Reputation: 59
I have read many papers and web articles that claim that depthwise-separable convolutions reduce the memory required by a deep learning model compared to standard convolution. However, I do not understand how this would be the case, since depthwise-separable convolution requires storing an extra intermediate-step matrix as well as the final output matrix.
Here are two scenarios:
Typical convolution: You have a 3x3 filter, which is applied to a 7x7 RGB input volume. This results in an output of size 5x5x1 which needs to be stored in GPU memory. Suppose activations are float32, this requires 100 bytes of memory
Depthwise-separable convolution: You have three 3x3x1 filters applied to a 7x7 RGB input volume. This results in three output volumes each of size 5x5x1. You then apply a 1x1 convolution to the concatenated 5x5x3 volume to get a final output volume of size 5x5x1. Hence, with float32 activations, this requires 300 bytes for the intermediate 5x5x3 volume, and 100 bytes for the final output. Hence a total of 400 bytes of memory
As additional evidence, when using an implementation U-Net in pytorch with typical nn.Conv2d convolutions, the model has 17.3M parameters and a forward/backward pass size of 320MB. If I replace all convolutions with depthwise-separable convolutions, the model has 2M parameters, and a forward/backward pass size of 500MB. So fewer parameters, but more memory required
I am sure I am going wrong somewhere, as every article states that depthwise-separable convolutions require less memory. Where am I going wrong with my logic?
Upvotes: 2
Views: 1037
____
* **Challenges**
**1)** Answer these from the post on depthwise-separable convolutions:
(a) In the typical convolution scenario, how much memory does the 5x5x1 output need with float32 activations?
(b) How many parameters does the U-Net have when it uses standard nn.Conv2d convolutions?
(c) What forward/backward pass size is reported after all convolutions are replaced with depthwise-separable ones?
**2)** Reproduce the post on depthwise-separable convolutions word for word, from "Reputation: 59" up to and including "final output matrix.".
Rely on the post alone for every answer.

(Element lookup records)
____
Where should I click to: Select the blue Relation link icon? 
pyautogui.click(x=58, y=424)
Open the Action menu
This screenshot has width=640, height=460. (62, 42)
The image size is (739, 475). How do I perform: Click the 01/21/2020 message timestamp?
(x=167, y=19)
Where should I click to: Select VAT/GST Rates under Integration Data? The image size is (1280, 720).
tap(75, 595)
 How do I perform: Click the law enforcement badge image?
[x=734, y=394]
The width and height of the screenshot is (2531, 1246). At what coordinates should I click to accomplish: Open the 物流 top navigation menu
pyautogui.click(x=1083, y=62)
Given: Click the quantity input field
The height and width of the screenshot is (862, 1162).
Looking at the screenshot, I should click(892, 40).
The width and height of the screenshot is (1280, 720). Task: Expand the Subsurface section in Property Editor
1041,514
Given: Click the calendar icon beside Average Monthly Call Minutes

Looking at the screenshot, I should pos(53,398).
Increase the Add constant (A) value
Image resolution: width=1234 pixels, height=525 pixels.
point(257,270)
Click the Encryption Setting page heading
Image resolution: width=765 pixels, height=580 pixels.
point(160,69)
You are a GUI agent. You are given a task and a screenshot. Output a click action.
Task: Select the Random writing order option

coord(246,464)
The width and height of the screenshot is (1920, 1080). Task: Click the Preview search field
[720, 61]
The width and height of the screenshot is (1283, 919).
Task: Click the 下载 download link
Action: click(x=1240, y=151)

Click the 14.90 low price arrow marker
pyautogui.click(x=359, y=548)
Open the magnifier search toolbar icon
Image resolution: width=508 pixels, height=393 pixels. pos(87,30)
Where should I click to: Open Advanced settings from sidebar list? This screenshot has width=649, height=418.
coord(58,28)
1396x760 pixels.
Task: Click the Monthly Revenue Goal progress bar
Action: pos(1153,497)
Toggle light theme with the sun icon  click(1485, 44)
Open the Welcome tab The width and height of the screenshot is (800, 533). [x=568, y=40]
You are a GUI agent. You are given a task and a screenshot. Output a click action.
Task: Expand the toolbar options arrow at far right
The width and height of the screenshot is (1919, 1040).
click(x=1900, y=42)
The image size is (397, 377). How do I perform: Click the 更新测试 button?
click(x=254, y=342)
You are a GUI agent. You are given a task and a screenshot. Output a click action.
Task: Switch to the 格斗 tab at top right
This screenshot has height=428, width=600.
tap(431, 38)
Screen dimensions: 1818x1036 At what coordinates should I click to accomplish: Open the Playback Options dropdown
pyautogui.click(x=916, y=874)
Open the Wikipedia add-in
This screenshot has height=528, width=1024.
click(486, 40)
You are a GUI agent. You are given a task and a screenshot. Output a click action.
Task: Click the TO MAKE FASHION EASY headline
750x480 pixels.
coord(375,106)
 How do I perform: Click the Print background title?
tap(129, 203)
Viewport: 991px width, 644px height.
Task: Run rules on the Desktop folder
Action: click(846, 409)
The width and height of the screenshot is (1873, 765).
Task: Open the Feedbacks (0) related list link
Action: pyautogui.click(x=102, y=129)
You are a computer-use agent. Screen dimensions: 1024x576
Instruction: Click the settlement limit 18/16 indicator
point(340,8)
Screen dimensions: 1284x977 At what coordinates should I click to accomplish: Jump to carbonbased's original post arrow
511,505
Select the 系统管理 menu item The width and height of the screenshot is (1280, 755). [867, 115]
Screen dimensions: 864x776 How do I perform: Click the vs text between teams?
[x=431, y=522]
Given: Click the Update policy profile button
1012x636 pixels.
____
* **Solution list**
**1)**
(a) 100 bytes
(b) 17.3M
(c) 500MB

**2)**
Reputation: 59
I have read many papers and web articles that claim that depthwise-separable convolutions reduce the memory required by a deep learning model compared to standard convolution. However, I do not understand how this would be the case, since depthwise-separable convolution requires storing an extra intermediate-step matrix as well as the final output matrix.